NOTA DE RODAPÉ
Raymundo Silveira
"Suicídio Sem Dor", este era o título do livro que o enfermeiro João Vieira comprou num sebo clandestino quando, num sábado pela manhã, decidiu que no dia seguinte à tarde, poria um ponto final na própria vida. Cada capítulo tratava de uma modalidade diferente de se fazer embarcar desta para melhor, mas ele só se interessou por aquela que, segundo ele, lhe era mais familiar
— a injeção de drogas na veia.
Tendo descartado os outros capítulos, leu e releu várias vezes aquele que lhe forneceria um
bilhete de primeira classe naquele vôo só de ida em que ele partiria numa tarde de domingo - exatamente o dia da semana e as horas que lhe pareciam mais insuportáveis de tolerar a dor de viver.
Depois de sair da livraria ele foi ao hospital onde trabalhava e entrou no Centro Cirúrgico. Vivalma. Apanhou meio litro de solução salina, um frasco cheio de um potente anestésico, próprio para cirurgias de longa duração, e dez ampolas de uma droga cujo efeito é semelhante ao curare. Esta substância possui a propriedade de relaxar completamente todos os músculos do corpo, inclusive os que ajudam a respirar, e há muito tempo já era conhecida pelos nossos indígenas que com ela envenenavam as pontas de suas flechas a fim de imobilizar a caça ou o inimigo quando atingidos, tamanho é o seu poder paralisante.
No dia seguinte, entre três e quatro horas da tarde, Vieira adicionou todas as dez ampolas de curare e o conteúdo total do frasco de anestésico à solução salina; pendurou o tubo num armador próximo da sua cama; atou o punho com uma liga de borracha; puncionou com uma agulha uma das veias da mão esquerda com a direita; soltou a liga e a solução começou a pingar. Logo a seguir, Vieira controlou o gotejamento da solução para dentro da sua veia, numa velocidade de dez gotas por minuto
— como costumava fazer nos doentes -, se deitou na cama e decolou.Ou pensou decolar! Os efeitos por ele tão esperados demoraram cerca de 15 minutos para se fazerem presentes; ele estranhou, mas continuou esperando. Vinte e cinco minutos depois do soro instalado, o enfermeiro começou a sentir dificuldade de respirar. Depois de mais cinco já buscava o ar com o esforço de um asmático grave e, pouco mais tarde tentava inspirar desesperadamente. Mas não conseguia.
Depois dos quarenta minutos mais terríveis que permaneceu neste mundo, Vieira morreu.

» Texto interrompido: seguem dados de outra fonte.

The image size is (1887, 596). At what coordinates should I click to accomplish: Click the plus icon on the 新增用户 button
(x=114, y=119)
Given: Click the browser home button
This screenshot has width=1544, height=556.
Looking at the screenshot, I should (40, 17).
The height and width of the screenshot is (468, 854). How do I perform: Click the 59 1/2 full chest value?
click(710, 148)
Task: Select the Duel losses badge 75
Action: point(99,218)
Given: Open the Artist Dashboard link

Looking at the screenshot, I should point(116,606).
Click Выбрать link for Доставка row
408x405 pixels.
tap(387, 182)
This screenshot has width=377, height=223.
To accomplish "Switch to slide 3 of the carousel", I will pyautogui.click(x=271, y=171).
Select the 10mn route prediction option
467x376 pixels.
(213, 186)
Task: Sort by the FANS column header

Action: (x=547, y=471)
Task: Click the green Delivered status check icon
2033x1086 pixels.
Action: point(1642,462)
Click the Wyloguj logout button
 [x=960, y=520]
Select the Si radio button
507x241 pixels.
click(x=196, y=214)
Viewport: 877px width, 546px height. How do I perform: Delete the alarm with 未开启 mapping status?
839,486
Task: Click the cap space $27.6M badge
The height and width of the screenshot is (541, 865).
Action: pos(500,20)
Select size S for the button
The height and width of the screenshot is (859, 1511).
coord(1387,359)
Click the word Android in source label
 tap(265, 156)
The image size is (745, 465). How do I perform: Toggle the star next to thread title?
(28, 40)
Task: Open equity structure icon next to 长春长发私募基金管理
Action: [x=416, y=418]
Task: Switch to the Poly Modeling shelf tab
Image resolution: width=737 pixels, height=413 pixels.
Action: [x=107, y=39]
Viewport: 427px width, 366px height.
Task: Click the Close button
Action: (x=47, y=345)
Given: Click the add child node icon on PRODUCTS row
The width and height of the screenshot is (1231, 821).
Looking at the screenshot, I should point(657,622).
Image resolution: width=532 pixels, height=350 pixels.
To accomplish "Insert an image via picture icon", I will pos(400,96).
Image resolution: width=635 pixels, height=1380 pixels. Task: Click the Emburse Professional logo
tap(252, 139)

Foram quarenta minutos que equivaleram à eternidade do inferno. Cada tentativa de respirar era um esforço inútil; surgiram tosse apertada, sibilos de asfixia, ânsias, paradas respiratórias intermitentes, enfim, era como se ele tivesse sido enforcado lentamente durante quase três quartos de hora, sem nada poder fazer para evitar. Tudo isto só aconteceu porque Vieira negligenciou a leitura de uma nota de rodapé do capítulo do
livro.[1]
[1] "Atenção! Deixe o líquido correr livremente em sua veia; não faça nenhum controle da velocidade de gotejamento".